▸ Exercise: Print the lines from the records exactly as they stand, beginning with the line that contains "contact@dkdrage.fr (439, 1705)" and continuing through the last line of the records.

▸ Material provided:
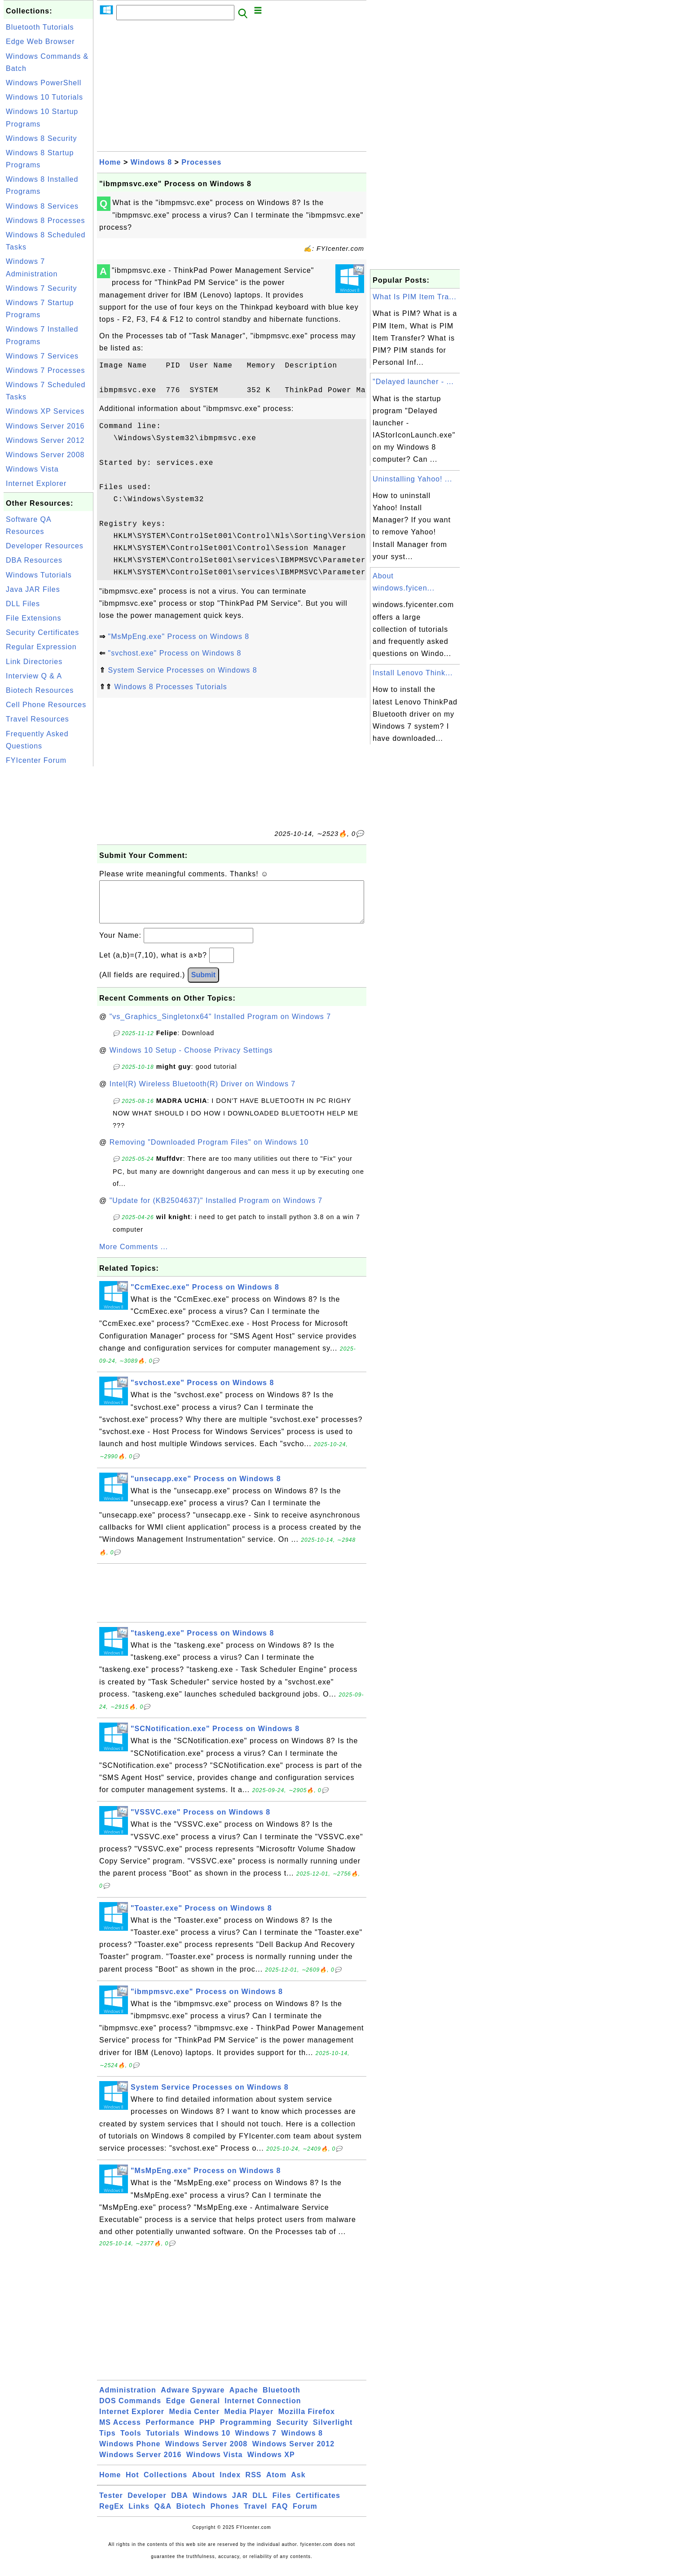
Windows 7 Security (41, 288)
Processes (201, 162)
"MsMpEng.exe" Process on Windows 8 (178, 636)
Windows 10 (207, 2442)
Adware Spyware (192, 2399)
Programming (246, 2431)
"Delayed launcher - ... (413, 381)
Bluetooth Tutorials (40, 27)
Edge (175, 2410)
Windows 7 (256, 2442)
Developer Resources (45, 546)
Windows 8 (151, 162)
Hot (132, 2484)
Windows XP (271, 2463)
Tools (130, 2442)
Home (110, 162)
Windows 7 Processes (45, 370)
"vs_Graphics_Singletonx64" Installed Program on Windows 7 (220, 1025)
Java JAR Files (33, 589)
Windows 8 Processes (45, 220)
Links (139, 2515)
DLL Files (23, 604)
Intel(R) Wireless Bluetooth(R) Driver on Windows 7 (203, 1093)
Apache (243, 2399)
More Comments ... (133, 1256)
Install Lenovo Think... (413, 673)
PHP (207, 2431)
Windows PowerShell (43, 83)
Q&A (163, 2515)
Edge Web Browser (40, 41)
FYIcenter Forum (36, 760)
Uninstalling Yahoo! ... (412, 479)
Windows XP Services (45, 411)
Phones (225, 2515)
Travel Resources (37, 719)
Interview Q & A (34, 676)
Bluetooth (281, 2399)
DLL (260, 2504)
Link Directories (34, 661)
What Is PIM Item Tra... (415, 297)
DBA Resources (34, 560)
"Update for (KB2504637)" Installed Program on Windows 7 (216, 1209)
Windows (210, 2504)
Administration (127, 2399)
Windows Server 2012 (45, 440)
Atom (276, 2484)
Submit (203, 984)
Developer (147, 2504)
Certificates (318, 2504)
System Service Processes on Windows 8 (182, 670)
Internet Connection (262, 2410)
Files (282, 2504)
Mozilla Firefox (306, 2420)
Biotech (191, 2515)
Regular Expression (41, 647)
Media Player (248, 2420)
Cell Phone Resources (46, 705)
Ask (298, 2484)
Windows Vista (32, 469)
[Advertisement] (48, 903)
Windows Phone (129, 2453)
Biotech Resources (40, 690)
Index (230, 2484)
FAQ (280, 2515)
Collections (165, 2484)
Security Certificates (42, 632)
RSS (254, 2484)
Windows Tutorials (39, 575)
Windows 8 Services (42, 206)
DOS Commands (130, 2410)
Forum (305, 2515)
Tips (107, 2442)
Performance (169, 2431)
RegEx (111, 2515)
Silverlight (332, 2431)
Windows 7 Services (42, 356)
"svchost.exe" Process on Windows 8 (174, 653)
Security (292, 2431)
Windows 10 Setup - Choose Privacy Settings (191, 1059)
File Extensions (34, 618)
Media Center (194, 2420)
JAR (240, 2504)
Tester (111, 2504)
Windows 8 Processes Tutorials (170, 687)
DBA (179, 2504)
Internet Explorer (36, 483)
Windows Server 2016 (45, 426)
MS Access (120, 2431)
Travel (255, 2515)
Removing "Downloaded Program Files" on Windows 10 (209, 1151)
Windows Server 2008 (45, 455)
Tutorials (163, 2442)
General (205, 2410)
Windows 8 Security (41, 138)
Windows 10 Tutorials (44, 97)
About (203, 2484)
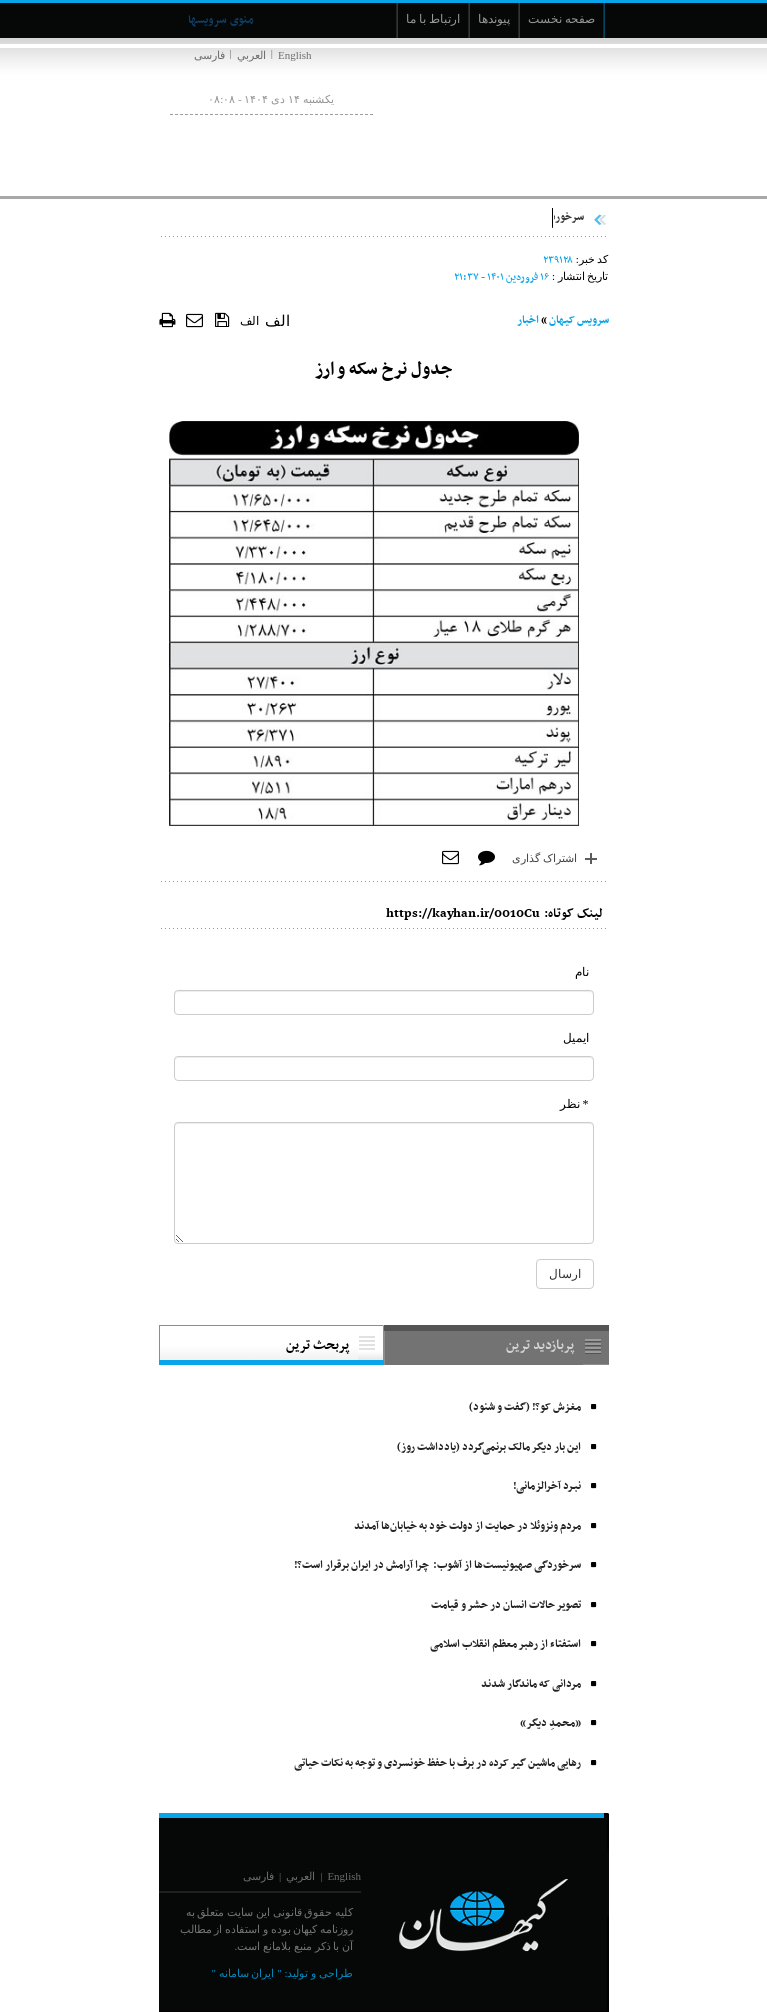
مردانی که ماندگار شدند (531, 1684)
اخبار (528, 320)
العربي (251, 55)
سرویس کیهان (579, 320)
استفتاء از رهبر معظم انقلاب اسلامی (505, 1644)
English (295, 55)
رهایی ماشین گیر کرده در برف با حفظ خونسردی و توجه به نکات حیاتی (437, 1763)
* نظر (574, 1104)
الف (249, 321)
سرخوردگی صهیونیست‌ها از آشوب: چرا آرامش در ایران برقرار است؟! (437, 1565)
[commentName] (384, 1002)
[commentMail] (384, 1068)
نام (582, 972)
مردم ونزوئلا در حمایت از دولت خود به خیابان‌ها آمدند (467, 1526)
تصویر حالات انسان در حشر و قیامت (506, 1605)
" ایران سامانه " (246, 1973)
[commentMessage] (384, 1183)
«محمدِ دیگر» (550, 1723)
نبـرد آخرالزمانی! (547, 1486)
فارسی (209, 55)
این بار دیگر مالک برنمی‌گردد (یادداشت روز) (489, 1447)
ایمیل (576, 1038)
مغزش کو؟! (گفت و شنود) (525, 1407)
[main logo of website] (476, 118)
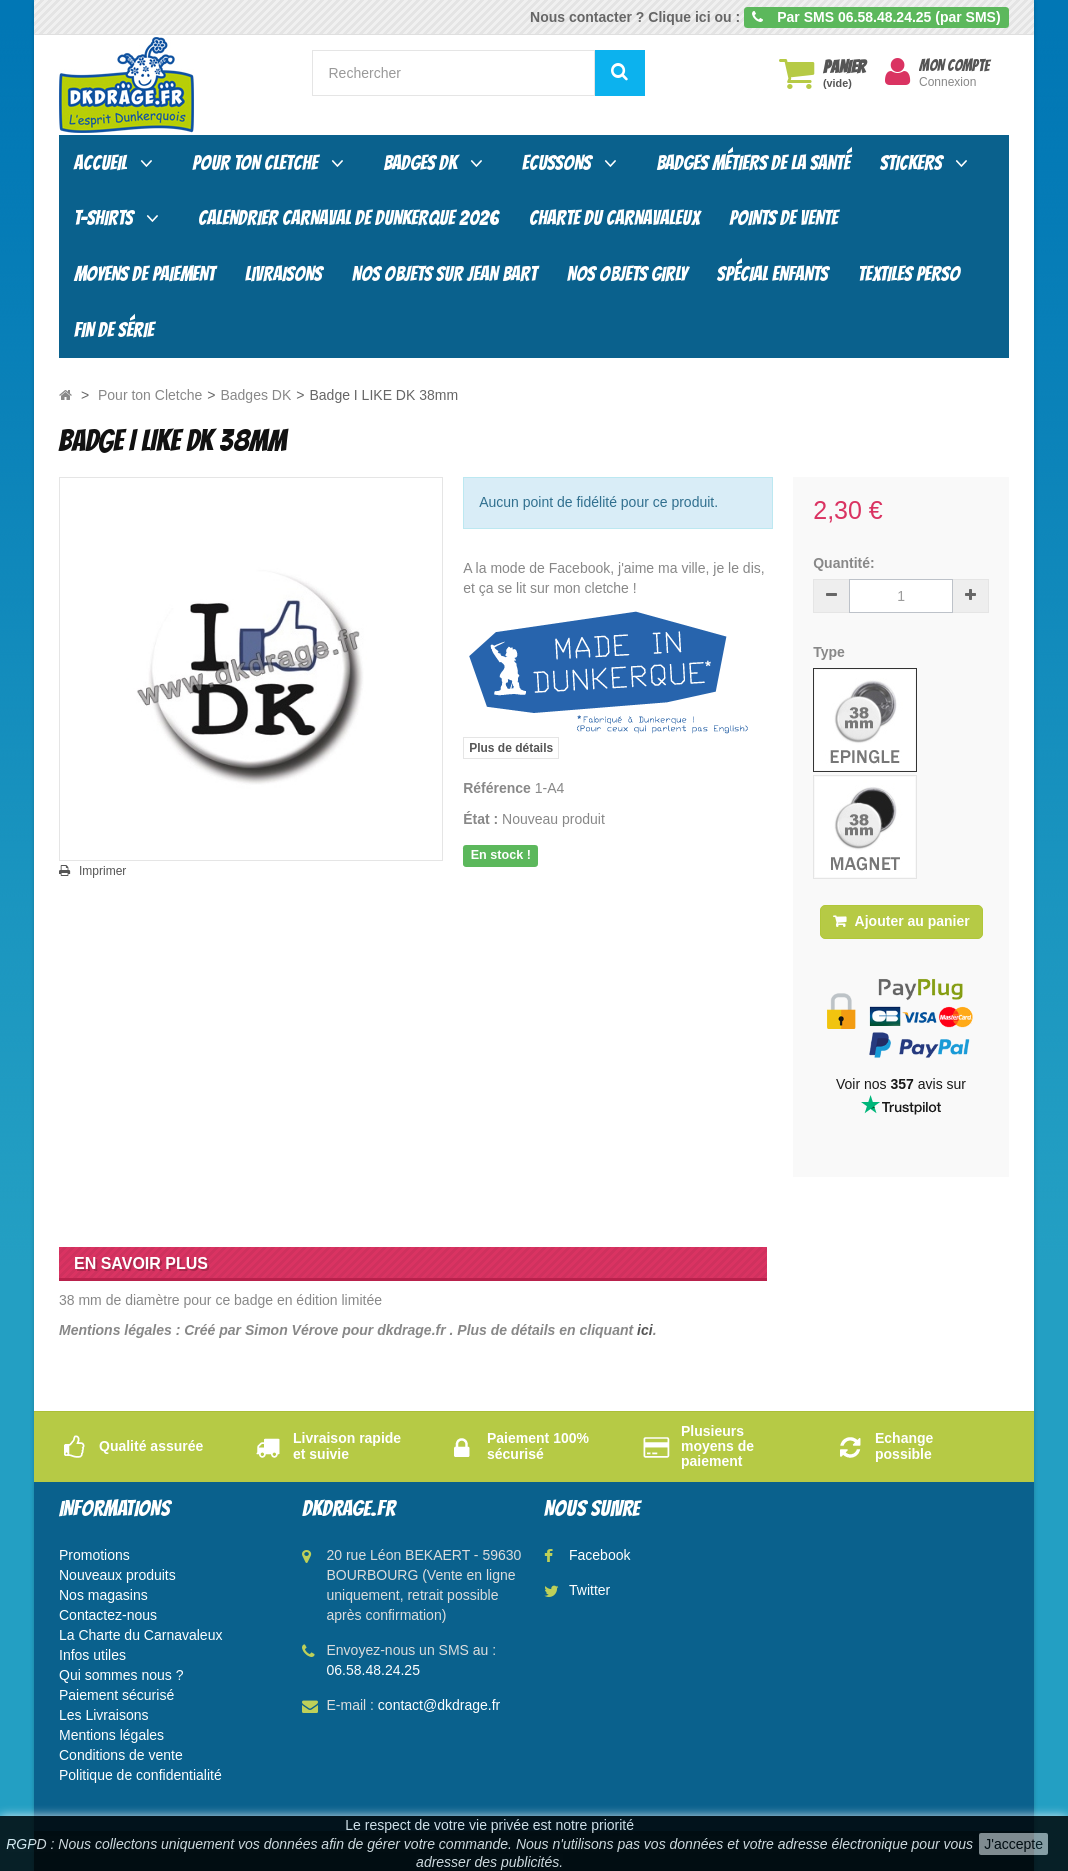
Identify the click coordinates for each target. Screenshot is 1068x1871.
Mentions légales (111, 1735)
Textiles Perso (909, 274)
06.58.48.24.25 (373, 1670)
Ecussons (556, 163)
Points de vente (783, 218)
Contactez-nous (108, 1615)
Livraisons (283, 274)
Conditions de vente (121, 1755)
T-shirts (103, 218)
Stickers (911, 163)
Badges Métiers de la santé (753, 163)
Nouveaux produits (117, 1575)
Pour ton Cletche (255, 163)
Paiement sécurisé (116, 1695)
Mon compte (954, 66)
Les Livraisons (104, 1715)
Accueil (100, 163)
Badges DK (420, 163)
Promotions (94, 1555)
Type (831, 652)
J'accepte (1013, 1844)
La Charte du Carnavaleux (140, 1635)
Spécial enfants (772, 274)
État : (480, 819)
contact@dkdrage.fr (439, 1705)
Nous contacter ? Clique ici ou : (635, 17)
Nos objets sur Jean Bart (444, 274)
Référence (497, 788)
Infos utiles (92, 1655)
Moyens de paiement (144, 274)
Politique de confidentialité (140, 1775)
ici (645, 1330)
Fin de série (114, 330)
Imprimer (102, 871)
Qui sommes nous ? (121, 1675)
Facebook (599, 1555)
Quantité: (843, 563)
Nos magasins (103, 1595)
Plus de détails (511, 748)
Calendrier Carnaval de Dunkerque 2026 (348, 218)
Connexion (947, 82)
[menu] (897, 72)
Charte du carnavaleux (614, 218)
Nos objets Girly (627, 274)
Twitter (589, 1590)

▸ Solved problem:
contact@dkdrage.fr (439, 1705)
Nous contacter ? Clique ici ou : (635, 17)
Nos objets sur Jean Bart (444, 274)
Référence (497, 788)
Infos utiles (92, 1655)
Moyens de paiement (144, 274)
Politique de confidentialité (140, 1775)
ici (645, 1330)
Fin de série (114, 330)
Imprimer (102, 871)
Qui sommes nous ? (121, 1675)
Facebook (599, 1555)
Quantité: (843, 563)
Nos magasins (103, 1595)
Plus de détails (511, 748)
Calendrier Carnaval de Dunkerque 2026 (348, 218)
Connexion (947, 82)
[menu] (897, 72)
Charte du carnavaleux (614, 218)
Nos objets Girly (627, 274)
Twitter (589, 1590)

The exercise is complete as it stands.